Featured News, Scott Valley, Siskiyou

Water Board steps in 3rd time to manage minimum flows in Scott River, tributaries

Sarah Schaefer’s voice carried over the feed from Sacramento like a distress signal. 

The state Water Resources Control Board was holding an all-day workshop before passing a third emergency drought regulation – “eregs” –  for Scott and Shasta Rivers. 

“It affected the Karuk – suicide, diabetes, poverty. Eel and salmon were half their diet. The spring run was important to them, now it’s basically disappeared.”

“Eregs” for the two previous irrigation seasons required farmers to curtail – lower – their diversion of river water; or if they pumped from wells, to curtail the amount they took. 
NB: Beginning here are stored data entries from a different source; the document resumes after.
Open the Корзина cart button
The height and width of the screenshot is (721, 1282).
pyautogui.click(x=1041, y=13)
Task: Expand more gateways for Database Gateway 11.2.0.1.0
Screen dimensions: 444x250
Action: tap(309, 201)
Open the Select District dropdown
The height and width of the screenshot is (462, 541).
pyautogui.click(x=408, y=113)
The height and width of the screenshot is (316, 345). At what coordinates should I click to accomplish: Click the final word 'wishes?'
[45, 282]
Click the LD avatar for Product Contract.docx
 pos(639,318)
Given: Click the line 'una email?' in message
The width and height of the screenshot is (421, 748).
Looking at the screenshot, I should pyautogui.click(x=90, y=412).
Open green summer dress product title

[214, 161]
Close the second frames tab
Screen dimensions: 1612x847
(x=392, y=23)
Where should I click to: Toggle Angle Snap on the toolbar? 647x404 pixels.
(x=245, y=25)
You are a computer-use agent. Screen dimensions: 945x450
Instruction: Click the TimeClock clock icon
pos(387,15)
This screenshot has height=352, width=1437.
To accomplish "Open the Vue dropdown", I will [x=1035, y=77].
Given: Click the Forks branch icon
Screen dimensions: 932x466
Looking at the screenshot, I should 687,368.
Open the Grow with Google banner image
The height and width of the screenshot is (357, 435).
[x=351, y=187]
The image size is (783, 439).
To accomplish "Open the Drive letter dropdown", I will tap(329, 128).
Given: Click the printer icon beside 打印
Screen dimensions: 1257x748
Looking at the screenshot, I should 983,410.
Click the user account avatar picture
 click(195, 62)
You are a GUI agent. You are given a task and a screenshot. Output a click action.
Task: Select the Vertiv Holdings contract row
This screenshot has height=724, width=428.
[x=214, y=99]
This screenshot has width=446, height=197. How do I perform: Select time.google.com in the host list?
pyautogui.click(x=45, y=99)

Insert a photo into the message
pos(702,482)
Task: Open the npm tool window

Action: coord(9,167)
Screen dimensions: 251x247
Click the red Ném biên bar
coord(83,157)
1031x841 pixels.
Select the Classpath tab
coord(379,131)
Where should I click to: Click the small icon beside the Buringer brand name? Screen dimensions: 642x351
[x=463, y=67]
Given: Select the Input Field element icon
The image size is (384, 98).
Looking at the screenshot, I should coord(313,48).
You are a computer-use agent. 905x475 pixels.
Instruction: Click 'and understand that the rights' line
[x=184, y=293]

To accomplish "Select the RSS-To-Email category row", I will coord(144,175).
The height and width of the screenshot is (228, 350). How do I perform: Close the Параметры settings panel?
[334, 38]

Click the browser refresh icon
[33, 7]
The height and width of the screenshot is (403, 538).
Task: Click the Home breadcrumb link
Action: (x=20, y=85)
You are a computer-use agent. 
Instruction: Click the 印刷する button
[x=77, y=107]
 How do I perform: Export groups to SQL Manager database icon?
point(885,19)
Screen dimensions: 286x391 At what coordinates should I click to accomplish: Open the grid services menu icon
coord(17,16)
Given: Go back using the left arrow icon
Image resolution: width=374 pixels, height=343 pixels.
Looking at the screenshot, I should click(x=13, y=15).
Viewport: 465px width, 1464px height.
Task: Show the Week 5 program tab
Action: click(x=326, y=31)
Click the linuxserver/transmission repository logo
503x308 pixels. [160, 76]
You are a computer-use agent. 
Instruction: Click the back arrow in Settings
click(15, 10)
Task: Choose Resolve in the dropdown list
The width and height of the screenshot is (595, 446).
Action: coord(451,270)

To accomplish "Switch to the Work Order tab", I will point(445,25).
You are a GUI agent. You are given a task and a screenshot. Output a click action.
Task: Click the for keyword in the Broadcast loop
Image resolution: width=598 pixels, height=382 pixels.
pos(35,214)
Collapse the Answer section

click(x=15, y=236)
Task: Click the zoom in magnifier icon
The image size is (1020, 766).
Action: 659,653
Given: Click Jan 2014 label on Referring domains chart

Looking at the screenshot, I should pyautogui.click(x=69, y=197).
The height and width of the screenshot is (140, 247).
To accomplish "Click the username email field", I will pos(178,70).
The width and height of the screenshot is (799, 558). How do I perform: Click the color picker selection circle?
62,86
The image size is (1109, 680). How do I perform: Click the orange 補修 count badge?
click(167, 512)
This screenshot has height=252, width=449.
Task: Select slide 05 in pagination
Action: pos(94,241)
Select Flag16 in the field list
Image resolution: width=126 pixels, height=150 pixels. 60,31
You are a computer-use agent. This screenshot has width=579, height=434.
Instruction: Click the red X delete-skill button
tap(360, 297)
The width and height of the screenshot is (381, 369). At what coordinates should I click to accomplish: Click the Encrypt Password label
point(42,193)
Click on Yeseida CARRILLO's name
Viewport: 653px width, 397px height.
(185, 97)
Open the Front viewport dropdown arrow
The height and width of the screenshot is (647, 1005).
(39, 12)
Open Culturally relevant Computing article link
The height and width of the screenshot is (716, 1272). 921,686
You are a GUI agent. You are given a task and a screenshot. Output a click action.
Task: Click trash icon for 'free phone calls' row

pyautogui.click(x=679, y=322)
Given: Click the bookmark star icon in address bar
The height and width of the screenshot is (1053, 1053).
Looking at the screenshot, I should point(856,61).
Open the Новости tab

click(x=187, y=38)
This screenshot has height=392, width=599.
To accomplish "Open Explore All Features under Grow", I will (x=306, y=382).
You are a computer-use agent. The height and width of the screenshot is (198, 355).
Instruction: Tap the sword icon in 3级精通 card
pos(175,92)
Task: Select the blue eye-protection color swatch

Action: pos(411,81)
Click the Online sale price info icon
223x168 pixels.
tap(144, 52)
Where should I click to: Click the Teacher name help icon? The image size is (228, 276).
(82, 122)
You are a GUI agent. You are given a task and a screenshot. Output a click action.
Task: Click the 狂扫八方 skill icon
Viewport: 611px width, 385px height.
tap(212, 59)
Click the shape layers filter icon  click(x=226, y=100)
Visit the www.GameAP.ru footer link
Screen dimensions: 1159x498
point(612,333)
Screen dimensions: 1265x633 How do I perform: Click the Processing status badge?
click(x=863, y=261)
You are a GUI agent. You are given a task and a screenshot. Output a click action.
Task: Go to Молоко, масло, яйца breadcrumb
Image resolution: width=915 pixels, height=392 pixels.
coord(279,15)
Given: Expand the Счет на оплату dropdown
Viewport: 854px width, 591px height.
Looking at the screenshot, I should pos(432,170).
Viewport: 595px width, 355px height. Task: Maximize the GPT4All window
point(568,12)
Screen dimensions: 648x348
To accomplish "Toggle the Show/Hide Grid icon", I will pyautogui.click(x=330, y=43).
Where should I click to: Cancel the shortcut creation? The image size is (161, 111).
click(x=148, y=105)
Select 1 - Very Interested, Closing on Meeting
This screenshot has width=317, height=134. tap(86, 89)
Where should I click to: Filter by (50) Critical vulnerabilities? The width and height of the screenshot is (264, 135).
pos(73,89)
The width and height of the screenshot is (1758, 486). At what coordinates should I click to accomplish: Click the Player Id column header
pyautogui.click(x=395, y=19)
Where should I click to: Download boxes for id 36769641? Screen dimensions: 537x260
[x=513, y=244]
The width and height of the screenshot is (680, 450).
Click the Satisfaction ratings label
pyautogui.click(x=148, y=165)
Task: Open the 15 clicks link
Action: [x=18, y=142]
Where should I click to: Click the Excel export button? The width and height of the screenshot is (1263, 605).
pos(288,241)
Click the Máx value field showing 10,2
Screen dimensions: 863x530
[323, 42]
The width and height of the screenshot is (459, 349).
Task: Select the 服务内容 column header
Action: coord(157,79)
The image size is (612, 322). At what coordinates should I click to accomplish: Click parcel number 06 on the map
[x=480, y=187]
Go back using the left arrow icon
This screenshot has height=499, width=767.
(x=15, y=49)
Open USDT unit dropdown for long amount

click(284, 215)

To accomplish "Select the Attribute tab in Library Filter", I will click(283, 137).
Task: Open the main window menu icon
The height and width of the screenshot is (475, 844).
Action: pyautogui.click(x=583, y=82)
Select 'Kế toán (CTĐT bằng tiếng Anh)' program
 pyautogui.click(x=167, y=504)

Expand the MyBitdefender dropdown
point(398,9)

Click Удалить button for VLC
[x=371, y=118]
Curtailment was necessary, according to board documents, to insure minimum flows for Coho and Chinook salmon, steelhead, trout and lamprey. 

Despite the end of the California drought, a new ereg for Scott and Shasta River watersheds was under consideration because of continuing, “drought-like conditions”.

Shackleford Creek, late October. Water habitat is non-existent shortly before coho historically spawn. credit: Mike Meyer

“Now the fall-run and the coho-run are in trouble,” said Schaefer, one of four presenters on the state of fisheries in Klamath River. “And Shackleford Creek is dry! The whole system is out of balance, but it’s legal!”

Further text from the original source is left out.